**TRECHO SELECIONADO**
==*==

O rumo e o prumo do CPqD – I

A Fundação CPqD – Centro de Pesquisa e Desenvolvimento – singra, há 35 anos, as águas de margens, nem sempre, plácidas das Tecnologias de Informação e Comunicação. O CPqD, graças à sua persistência e reunindo talentos, constitui um florão brasileiro da inovação no segmento das TICs na América Latina. Confira, aqui, entrevista exclusiva com o presidente da entidade, Hélio Marcos Machado Graciosa, com sua visão objetiva sobre o centro.

A Fundação CPqD – Centro de Pesquisa e Desenvolvimento – é uma Associada TELEBRASIL.

Quatro grandes quadros coloridos ficam dependurados na sala de reuniões anexa ao gabinete do presidente do CPqD. Eles parecem ganhar vida quando explicados pelo engenheiro e mestre em Ciência em Engenharia Elétrica Hélio Graciosa, que dirige a entidade.

Ao final da sua didática apresentação, efetuada em tom calmo, surge o sofisticado panorama de uma entidade que agora chega aos 35 anos e quer alcançar, em 2046, os 70 com a mesma vitalidade, servindo a um Brasil que irá ser cada vez mais desenvolvido.

==*==

**DADOS APRESENTADOS**

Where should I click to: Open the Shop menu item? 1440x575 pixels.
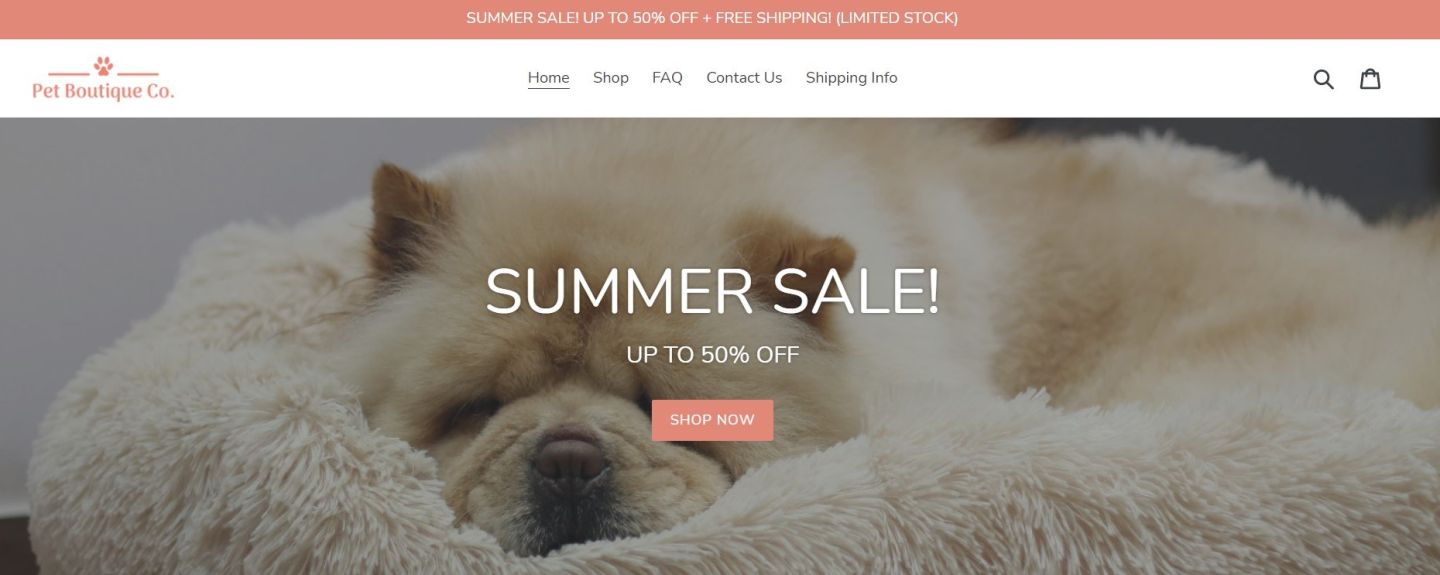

==*==

**ENUNCIADO DA TAREFA**
Transcreva na íntegra o texto sobre a Fundação CPqD, sem alterar uma palavra sequer. O material não tem relação com esta atividade.

**TAREFA RESOLVIDA**
O rumo e o prumo do CPqD – I

A Fundação CPqD – Centro de Pesquisa e Desenvolvimento – singra, há 35 anos, as águas de margens, nem sempre, plácidas das Tecnologias de Informação e Comunicação. O CPqD, graças à sua persistência e reunindo talentos, constitui um florão brasileiro da inovação no segmento das TICs na América Latina. Confira, aqui, entrevista exclusiva com o presidente da entidade, Hélio Marcos Machado Graciosa, com sua visão objetiva sobre o centro.

A Fundação CPqD – Centro de Pesquisa e Desenvolvimento – é uma Associada TELEBRASIL.

Quatro grandes quadros coloridos ficam dependurados na sala de reuniões anexa ao gabinete do presidente do CPqD. Eles parecem ganhar vida quando explicados pelo engenheiro e mestre em Ciência em Engenharia Elétrica Hélio Graciosa, que dirige a entidade.

Ao final da sua didática apresentação, efetuada em tom calmo, surge o sofisticado panorama de uma entidade que agora chega aos 35 anos e quer alcançar, em 2046, os 70 com a mesma vitalidade, servindo a um Brasil que irá ser cada vez mais desenvolvido.